■ What is required: Copy out each line of the data below in which "pixels" appears.

■ Information given:
---------------

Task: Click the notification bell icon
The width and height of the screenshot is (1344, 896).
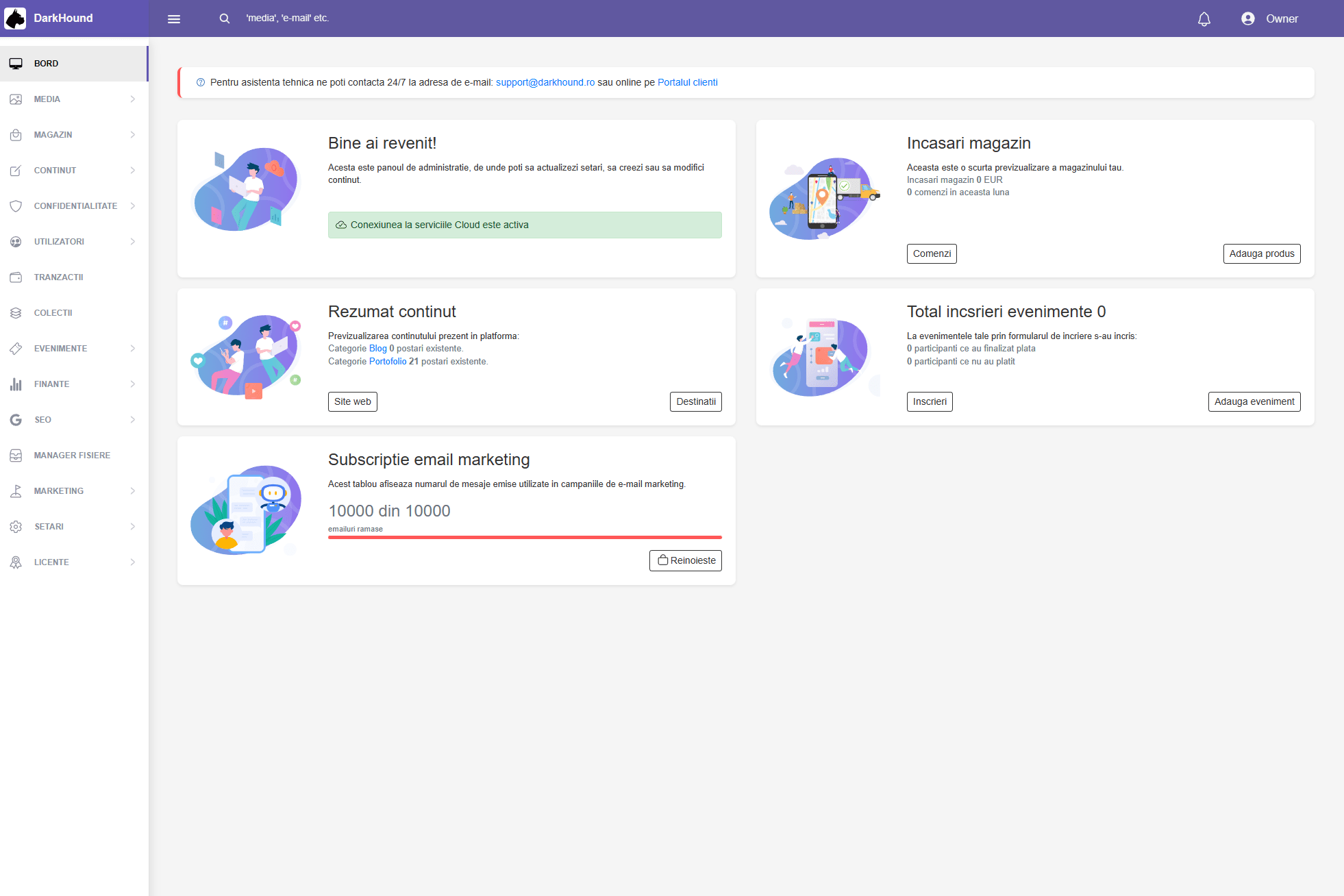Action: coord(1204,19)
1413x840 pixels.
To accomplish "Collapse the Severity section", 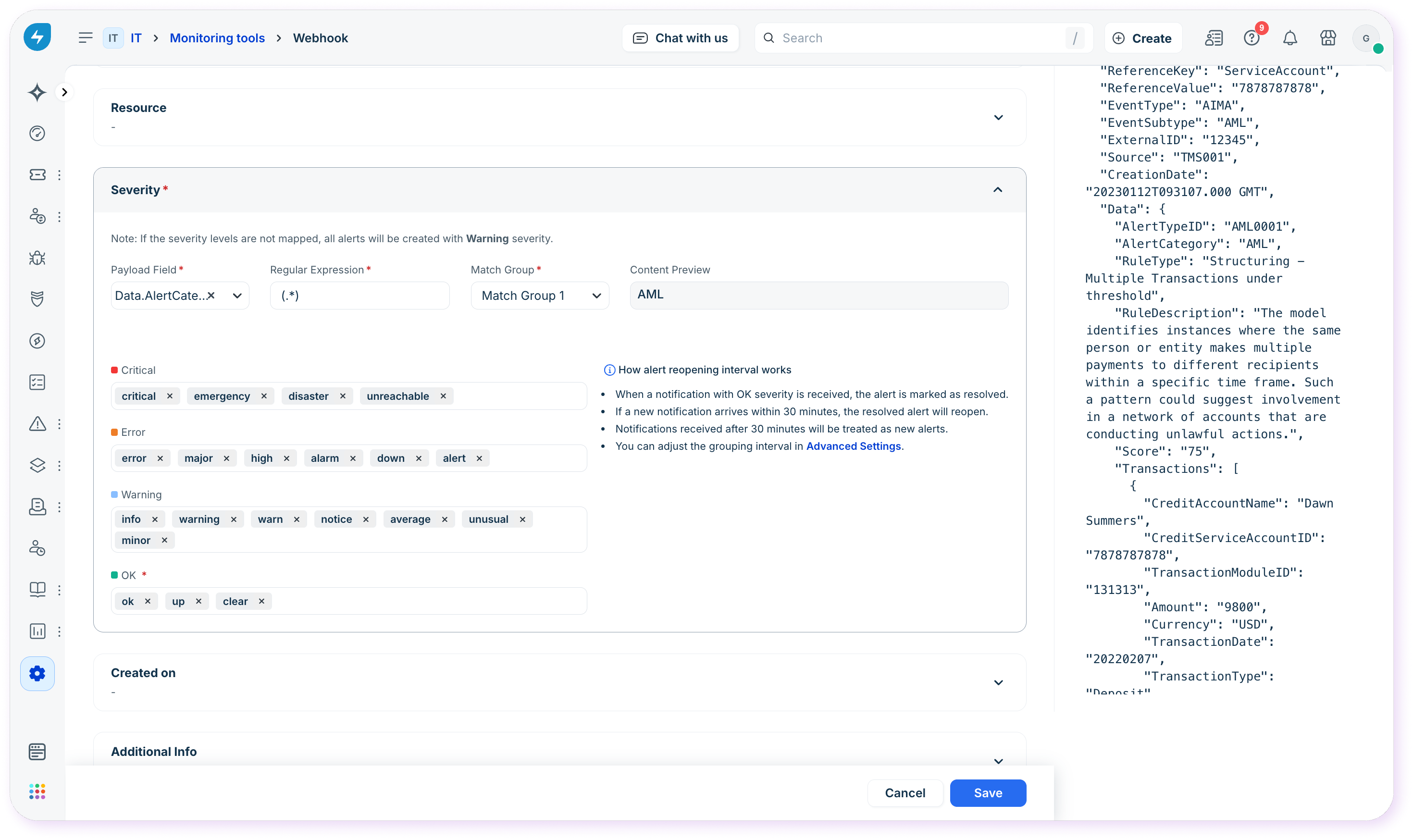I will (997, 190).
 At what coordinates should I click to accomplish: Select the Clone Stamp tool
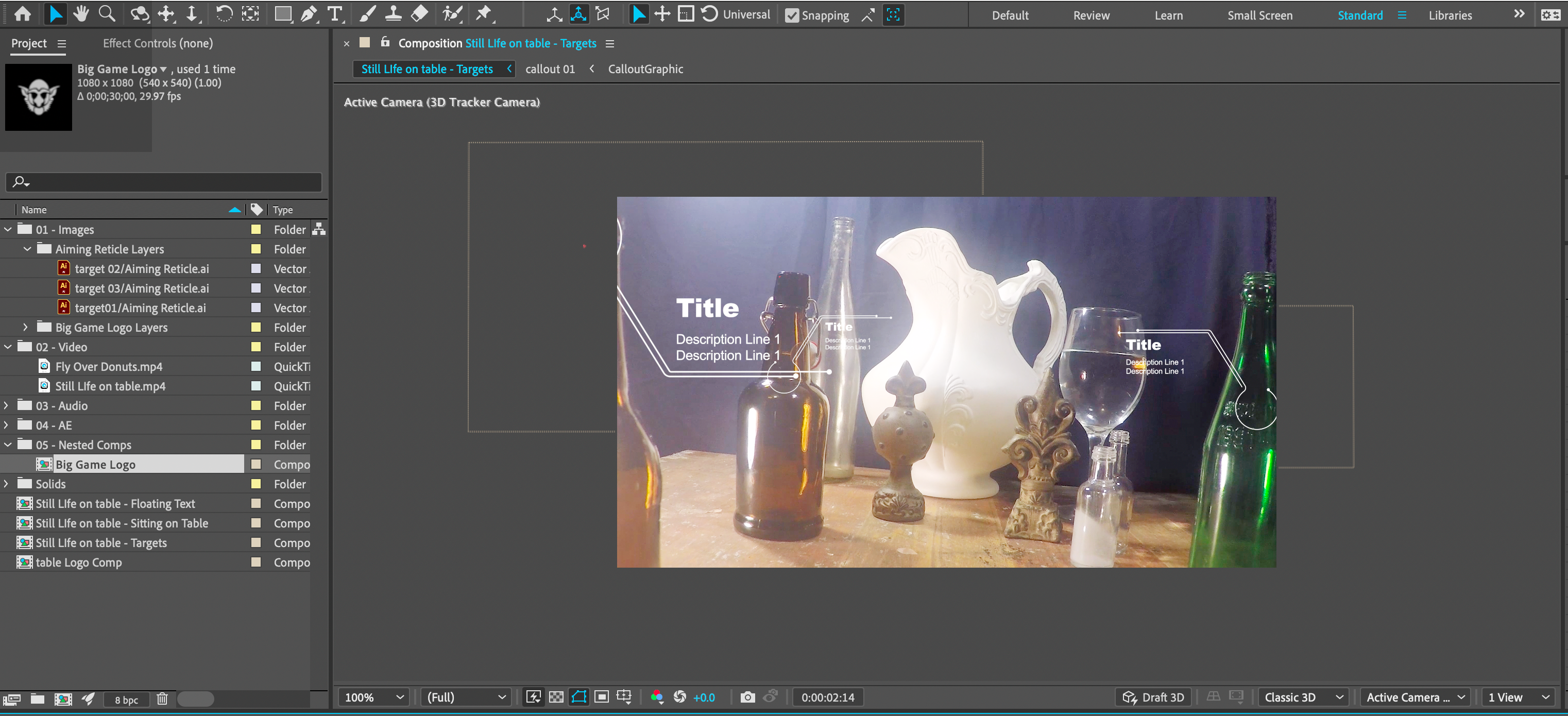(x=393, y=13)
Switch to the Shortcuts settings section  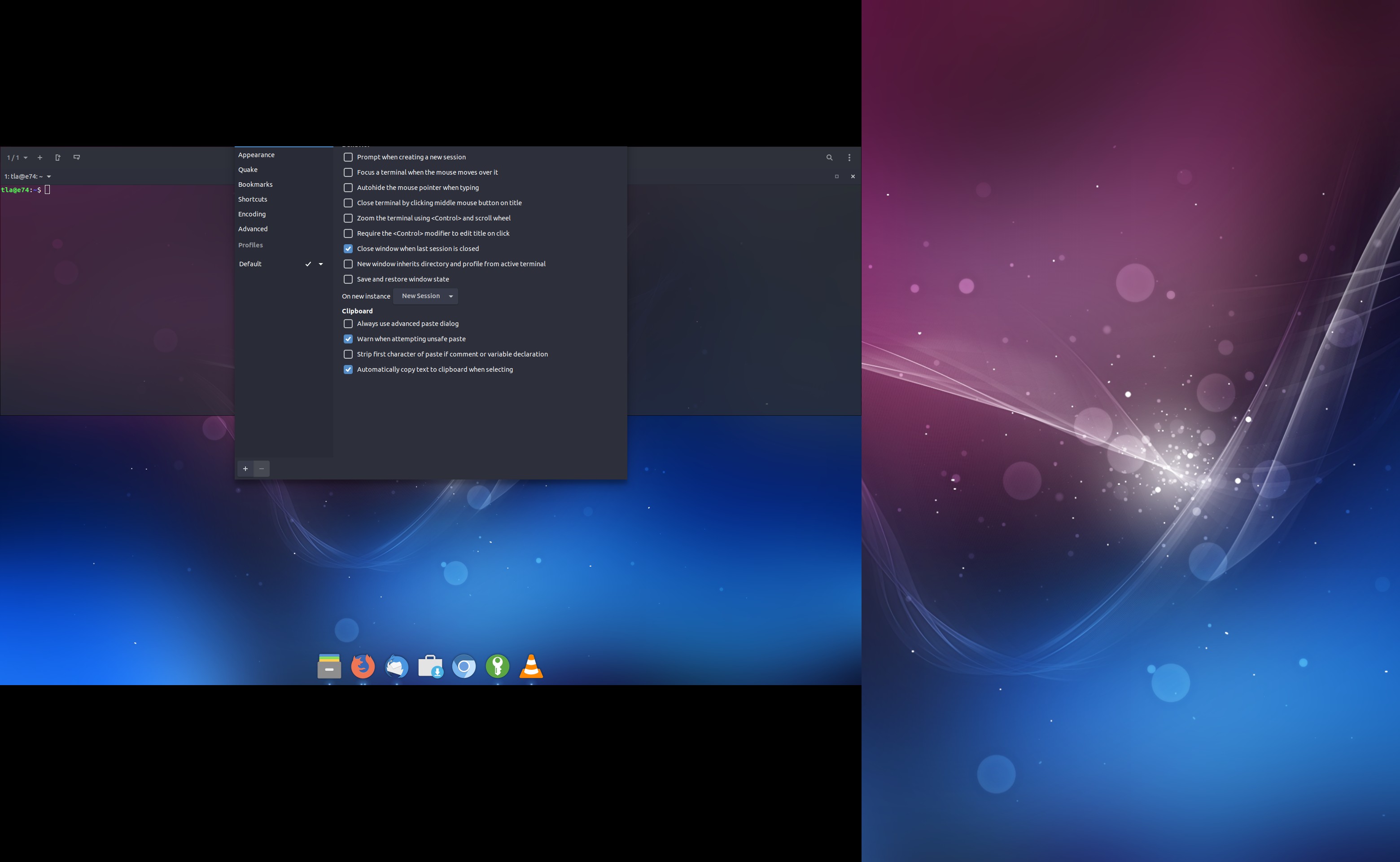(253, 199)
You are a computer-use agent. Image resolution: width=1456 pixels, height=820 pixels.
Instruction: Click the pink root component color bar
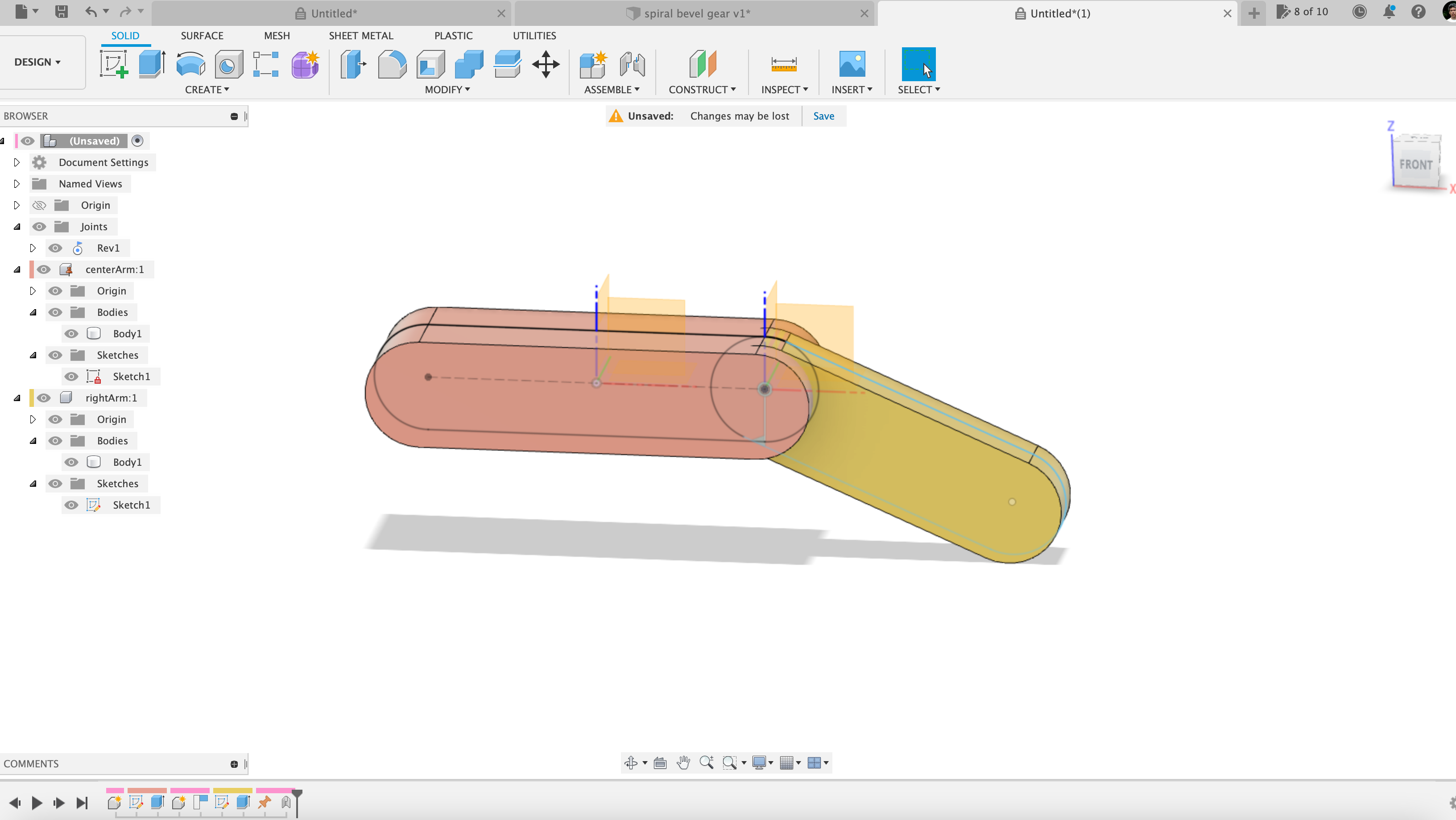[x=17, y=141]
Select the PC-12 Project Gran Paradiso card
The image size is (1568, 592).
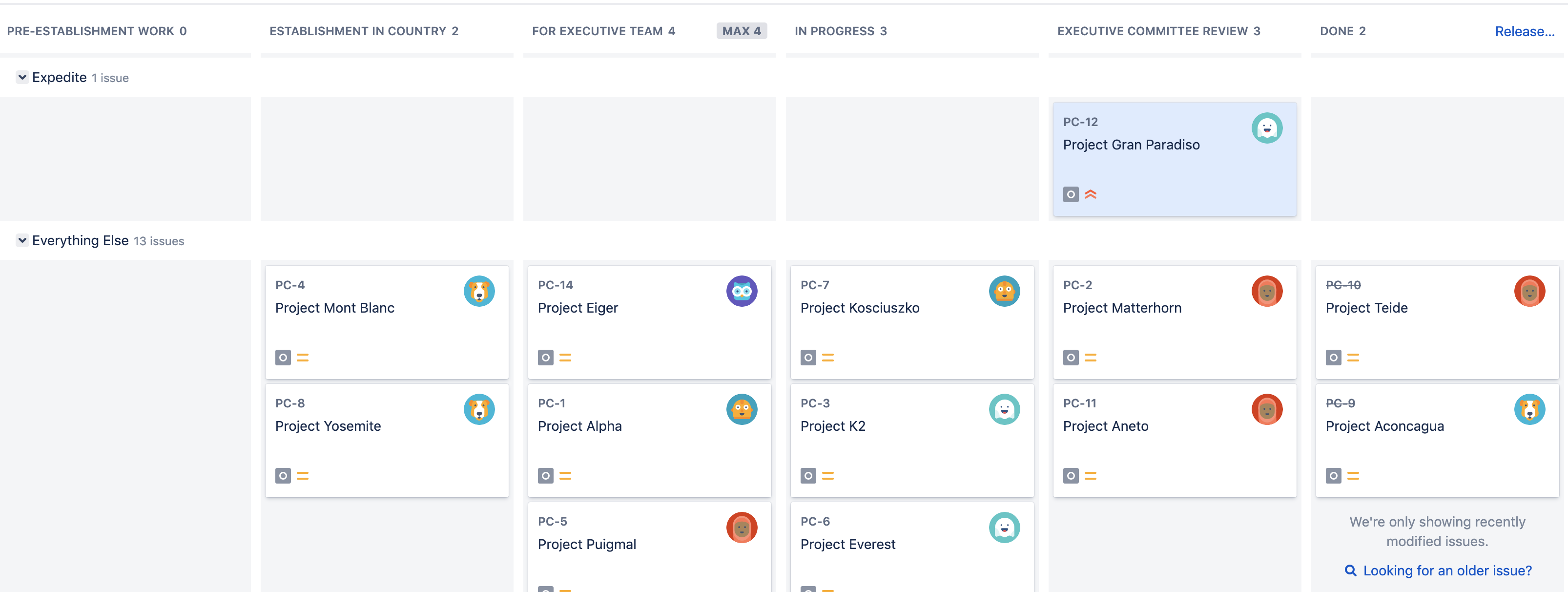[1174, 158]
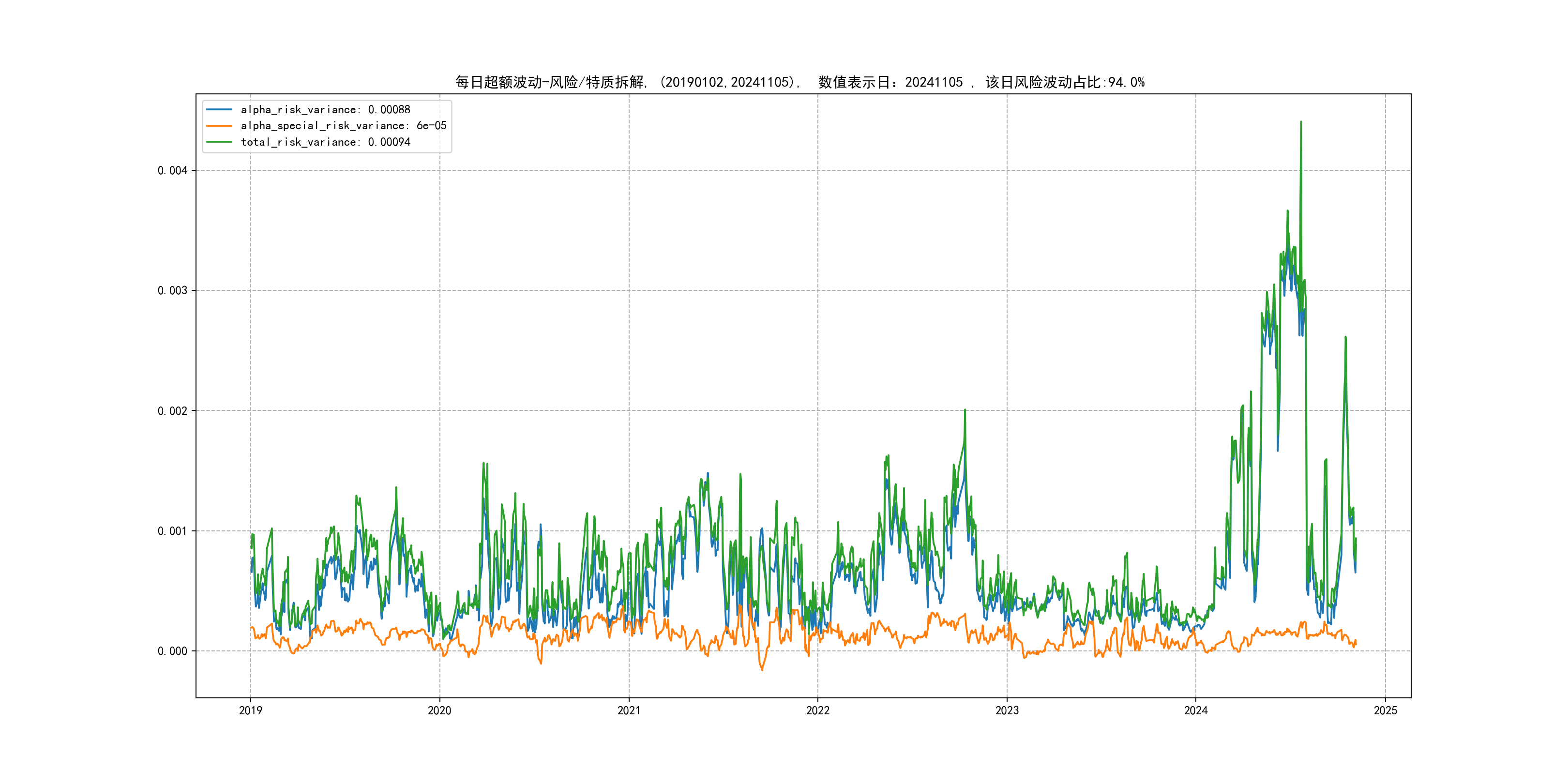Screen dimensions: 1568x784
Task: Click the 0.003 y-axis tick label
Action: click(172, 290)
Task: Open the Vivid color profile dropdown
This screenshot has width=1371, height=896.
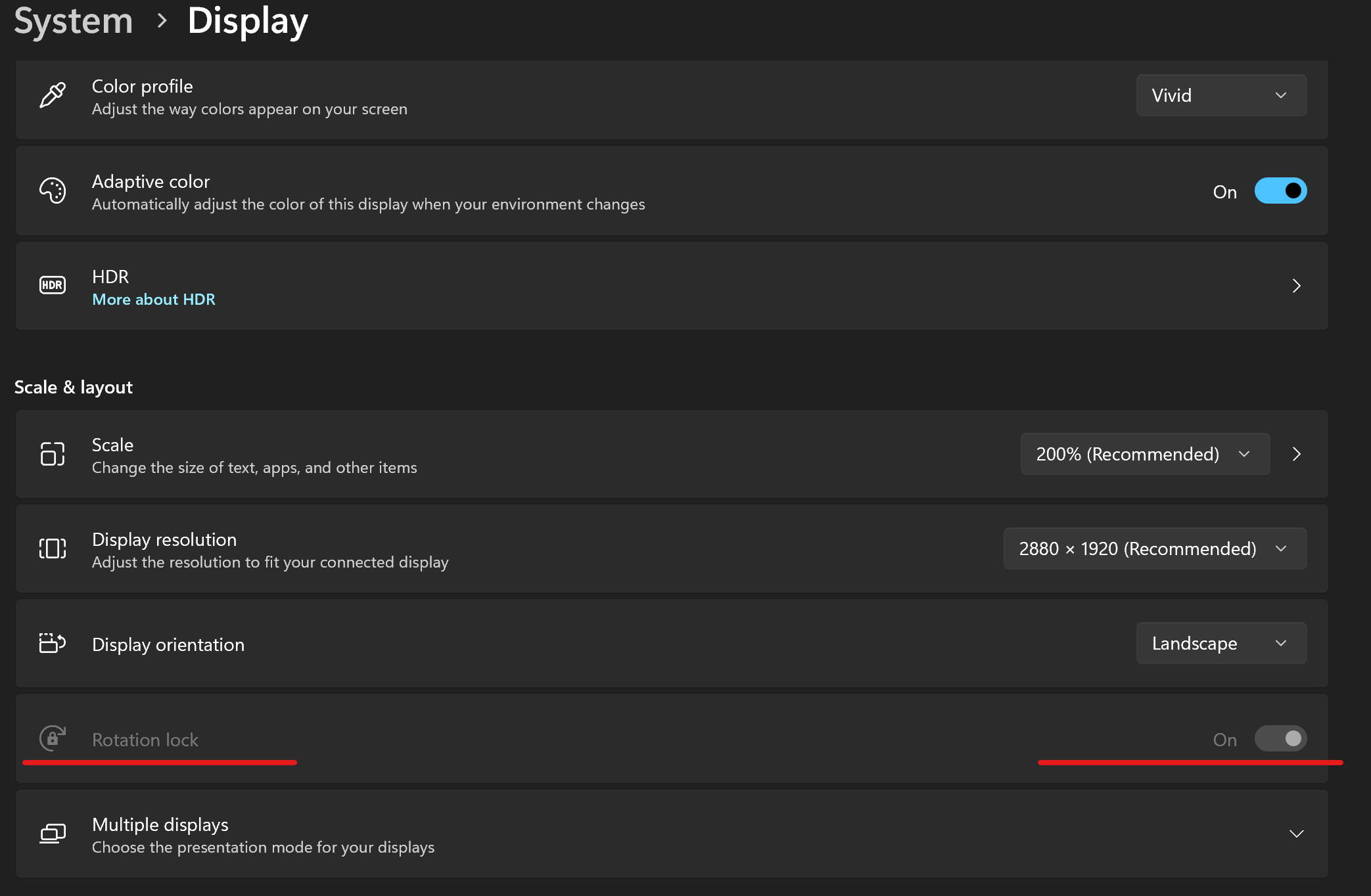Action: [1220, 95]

---------------

■ Solution to the problem:
1413x840 pixels.
You are a computer-use agent. Image resolution: width=1456 pixels, height=820 pixels.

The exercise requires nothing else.